--- Data for this task ---

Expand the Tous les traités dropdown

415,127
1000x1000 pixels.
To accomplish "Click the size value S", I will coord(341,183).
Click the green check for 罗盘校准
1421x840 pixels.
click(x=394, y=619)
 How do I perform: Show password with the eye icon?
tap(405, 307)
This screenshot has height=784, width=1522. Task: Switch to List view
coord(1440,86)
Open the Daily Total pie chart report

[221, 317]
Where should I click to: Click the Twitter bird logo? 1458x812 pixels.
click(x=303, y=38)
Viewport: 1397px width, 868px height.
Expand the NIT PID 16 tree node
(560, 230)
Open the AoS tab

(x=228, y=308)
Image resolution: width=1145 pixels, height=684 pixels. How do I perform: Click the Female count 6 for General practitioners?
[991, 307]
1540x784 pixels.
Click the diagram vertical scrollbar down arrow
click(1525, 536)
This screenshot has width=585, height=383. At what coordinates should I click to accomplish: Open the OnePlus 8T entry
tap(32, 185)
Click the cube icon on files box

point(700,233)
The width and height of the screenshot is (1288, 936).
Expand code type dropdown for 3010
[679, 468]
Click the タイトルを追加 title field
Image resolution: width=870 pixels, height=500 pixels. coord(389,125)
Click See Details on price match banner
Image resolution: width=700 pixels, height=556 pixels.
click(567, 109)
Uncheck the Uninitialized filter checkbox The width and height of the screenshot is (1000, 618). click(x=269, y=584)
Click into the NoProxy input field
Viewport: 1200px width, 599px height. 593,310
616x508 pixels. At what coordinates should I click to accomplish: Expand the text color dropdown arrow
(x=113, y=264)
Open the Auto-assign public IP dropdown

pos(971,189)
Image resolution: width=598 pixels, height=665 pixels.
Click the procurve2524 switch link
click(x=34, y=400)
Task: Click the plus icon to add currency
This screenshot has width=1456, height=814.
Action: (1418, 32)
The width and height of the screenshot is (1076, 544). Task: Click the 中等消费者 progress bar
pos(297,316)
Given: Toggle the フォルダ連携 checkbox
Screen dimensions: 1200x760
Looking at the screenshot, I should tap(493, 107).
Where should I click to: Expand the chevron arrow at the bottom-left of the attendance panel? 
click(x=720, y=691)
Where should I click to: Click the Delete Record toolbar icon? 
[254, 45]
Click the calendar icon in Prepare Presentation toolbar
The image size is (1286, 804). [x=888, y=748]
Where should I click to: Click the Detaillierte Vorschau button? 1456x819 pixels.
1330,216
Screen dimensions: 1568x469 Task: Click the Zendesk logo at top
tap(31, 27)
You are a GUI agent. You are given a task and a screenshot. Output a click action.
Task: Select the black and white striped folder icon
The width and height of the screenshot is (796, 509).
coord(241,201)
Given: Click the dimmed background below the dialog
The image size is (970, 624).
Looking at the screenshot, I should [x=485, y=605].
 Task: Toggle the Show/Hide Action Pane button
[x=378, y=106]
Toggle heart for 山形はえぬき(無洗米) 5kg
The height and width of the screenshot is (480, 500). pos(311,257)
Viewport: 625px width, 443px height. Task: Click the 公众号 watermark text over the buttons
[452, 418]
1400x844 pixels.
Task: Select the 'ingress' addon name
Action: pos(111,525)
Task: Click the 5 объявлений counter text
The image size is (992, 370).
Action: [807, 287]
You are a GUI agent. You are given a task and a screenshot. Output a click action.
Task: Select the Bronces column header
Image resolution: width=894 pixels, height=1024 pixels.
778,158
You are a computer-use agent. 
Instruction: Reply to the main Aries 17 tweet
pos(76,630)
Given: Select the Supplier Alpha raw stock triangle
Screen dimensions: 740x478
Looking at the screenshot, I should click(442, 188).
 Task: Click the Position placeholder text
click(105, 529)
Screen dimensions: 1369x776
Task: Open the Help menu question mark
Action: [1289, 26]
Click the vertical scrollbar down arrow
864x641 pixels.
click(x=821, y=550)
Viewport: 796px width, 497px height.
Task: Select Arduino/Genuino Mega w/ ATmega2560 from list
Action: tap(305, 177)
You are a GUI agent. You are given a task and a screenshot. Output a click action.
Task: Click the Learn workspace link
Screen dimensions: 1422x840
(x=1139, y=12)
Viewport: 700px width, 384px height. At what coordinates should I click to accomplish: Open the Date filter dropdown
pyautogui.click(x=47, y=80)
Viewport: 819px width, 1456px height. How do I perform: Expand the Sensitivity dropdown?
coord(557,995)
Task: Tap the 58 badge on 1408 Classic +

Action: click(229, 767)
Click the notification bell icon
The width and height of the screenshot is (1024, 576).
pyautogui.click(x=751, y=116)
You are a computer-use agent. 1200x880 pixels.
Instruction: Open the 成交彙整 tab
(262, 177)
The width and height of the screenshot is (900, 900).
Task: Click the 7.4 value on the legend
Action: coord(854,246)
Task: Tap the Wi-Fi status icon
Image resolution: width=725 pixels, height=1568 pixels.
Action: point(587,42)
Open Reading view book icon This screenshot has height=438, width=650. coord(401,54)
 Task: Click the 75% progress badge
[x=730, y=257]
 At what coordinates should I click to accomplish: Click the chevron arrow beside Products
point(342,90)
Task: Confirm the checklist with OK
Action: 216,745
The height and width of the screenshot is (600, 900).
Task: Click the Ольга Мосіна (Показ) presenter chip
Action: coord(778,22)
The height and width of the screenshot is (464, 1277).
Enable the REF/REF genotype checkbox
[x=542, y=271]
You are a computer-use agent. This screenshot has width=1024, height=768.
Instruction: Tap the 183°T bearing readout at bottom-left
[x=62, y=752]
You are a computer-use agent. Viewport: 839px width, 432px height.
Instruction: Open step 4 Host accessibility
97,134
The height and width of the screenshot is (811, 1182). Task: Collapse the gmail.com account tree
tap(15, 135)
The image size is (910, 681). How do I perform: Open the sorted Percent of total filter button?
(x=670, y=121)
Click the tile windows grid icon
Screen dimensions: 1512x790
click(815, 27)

---

Output the entire listing again, word for word.

** Response to this task **
Expand the Tous les traités dropdown

415,127
1000x1000 pixels.
To accomplish "Click the size value S", I will coord(341,183).
Click the green check for 罗盘校准
1421x840 pixels.
click(x=394, y=619)
 How do I perform: Show password with the eye icon?
tap(405, 307)
This screenshot has height=784, width=1522. Task: Switch to List view
coord(1440,86)
Open the Daily Total pie chart report

[221, 317]
Where should I click to: Click the Twitter bird logo? 1458x812 pixels.
click(x=303, y=38)
Viewport: 1397px width, 868px height.
Expand the NIT PID 16 tree node
(560, 230)
Open the AoS tab

(x=228, y=308)
Image resolution: width=1145 pixels, height=684 pixels. How do I perform: Click the Female count 6 for General practitioners?
[991, 307]
1540x784 pixels.
Click the diagram vertical scrollbar down arrow
click(1525, 536)
This screenshot has width=585, height=383. At what coordinates should I click to accomplish: Open the OnePlus 8T entry
tap(32, 185)
Click the cube icon on files box

point(700,233)
The width and height of the screenshot is (1288, 936).
Expand code type dropdown for 3010
[679, 468]
Click the タイトルを追加 title field
Image resolution: width=870 pixels, height=500 pixels. coord(389,125)
Click See Details on price match banner
Image resolution: width=700 pixels, height=556 pixels.
click(567, 109)
Uncheck the Uninitialized filter checkbox The width and height of the screenshot is (1000, 618). click(x=269, y=584)
Click into the NoProxy input field
Viewport: 1200px width, 599px height. 593,310
616x508 pixels. At what coordinates should I click to accomplish: Expand the text color dropdown arrow
(x=113, y=264)
Open the Auto-assign public IP dropdown

pos(971,189)
Image resolution: width=598 pixels, height=665 pixels.
Click the procurve2524 switch link
click(x=34, y=400)
Task: Click the plus icon to add currency
This screenshot has width=1456, height=814.
Action: (1418, 32)
The width and height of the screenshot is (1076, 544). Task: Click the 中等消费者 progress bar
pos(297,316)
Given: Toggle the フォルダ連携 checkbox
Screen dimensions: 1200x760
Looking at the screenshot, I should tap(493, 107).
Where should I click to: Expand the chevron arrow at the bottom-left of the attendance panel? 
click(x=720, y=691)
Where should I click to: Click the Delete Record toolbar icon? 
[254, 45]
Click the calendar icon in Prepare Presentation toolbar
The image size is (1286, 804). [x=888, y=748]
Where should I click to: Click the Detaillierte Vorschau button? 1456x819 pixels.
1330,216
Screen dimensions: 1568x469 Task: Click the Zendesk logo at top
tap(31, 27)
You are a GUI agent. You are given a task and a screenshot. Output a click action.
Task: Select the black and white striped folder icon
The width and height of the screenshot is (796, 509).
coord(241,201)
Given: Click the dimmed background below the dialog
The image size is (970, 624).
Looking at the screenshot, I should [x=485, y=605].
 Task: Toggle the Show/Hide Action Pane button
[x=378, y=106]
Toggle heart for 山形はえぬき(無洗米) 5kg
The height and width of the screenshot is (480, 500). pos(311,257)
Viewport: 625px width, 443px height. Task: Click the 公众号 watermark text over the buttons
[452, 418]
1400x844 pixels.
Task: Select the 'ingress' addon name
Action: pos(111,525)
Task: Click the 5 объявлений counter text
The image size is (992, 370).
Action: [807, 287]
You are a GUI agent. You are given a task and a screenshot. Output a click action.
Task: Select the Bronces column header
Image resolution: width=894 pixels, height=1024 pixels.
778,158
You are a computer-use agent. 
Instruction: Reply to the main Aries 17 tweet
pos(76,630)
Given: Select the Supplier Alpha raw stock triangle
Screen dimensions: 740x478
Looking at the screenshot, I should click(442, 188).
 Task: Click the Position placeholder text
click(105, 529)
Screen dimensions: 1369x776
Task: Open the Help menu question mark
Action: [1289, 26]
Click the vertical scrollbar down arrow
864x641 pixels.
click(x=821, y=550)
Viewport: 796px width, 497px height.
Task: Select Arduino/Genuino Mega w/ ATmega2560 from list
Action: tap(305, 177)
You are a GUI agent. You are given a task and a screenshot. Output a click action.
Task: Click the Learn workspace link
Screen dimensions: 1422x840
(x=1139, y=12)
Viewport: 700px width, 384px height. At what coordinates should I click to accomplish: Open the Date filter dropdown
pyautogui.click(x=47, y=80)
Viewport: 819px width, 1456px height. How do I perform: Expand the Sensitivity dropdown?
coord(557,995)
Task: Tap the 58 badge on 1408 Classic +

Action: click(229, 767)
Click the notification bell icon
The width and height of the screenshot is (1024, 576).
pyautogui.click(x=751, y=116)
You are a computer-use agent. 1200x880 pixels.
Instruction: Open the 成交彙整 tab
(262, 177)
The width and height of the screenshot is (900, 900).
Task: Click the 7.4 value on the legend
Action: coord(854,246)
Task: Tap the Wi-Fi status icon
Image resolution: width=725 pixels, height=1568 pixels.
Action: point(587,42)
Open Reading view book icon This screenshot has height=438, width=650. coord(401,54)
 Task: Click the 75% progress badge
[x=730, y=257]
 At what coordinates should I click to accomplish: Click the chevron arrow beside Products
point(342,90)
Task: Confirm the checklist with OK
Action: 216,745
The height and width of the screenshot is (600, 900).
Task: Click the Ольга Мосіна (Показ) presenter chip
Action: coord(778,22)
The height and width of the screenshot is (464, 1277).
Enable the REF/REF genotype checkbox
[x=542, y=271]
You are a computer-use agent. This screenshot has width=1024, height=768.
Instruction: Tap the 183°T bearing readout at bottom-left
[x=62, y=752]
You are a computer-use agent. Viewport: 839px width, 432px height.
Instruction: Open step 4 Host accessibility
97,134
The height and width of the screenshot is (811, 1182). Task: Collapse the gmail.com account tree
tap(15, 135)
The image size is (910, 681). How do I perform: Open the sorted Percent of total filter button?
(x=670, y=121)
Click the tile windows grid icon
Screen dimensions: 1512x790
click(815, 27)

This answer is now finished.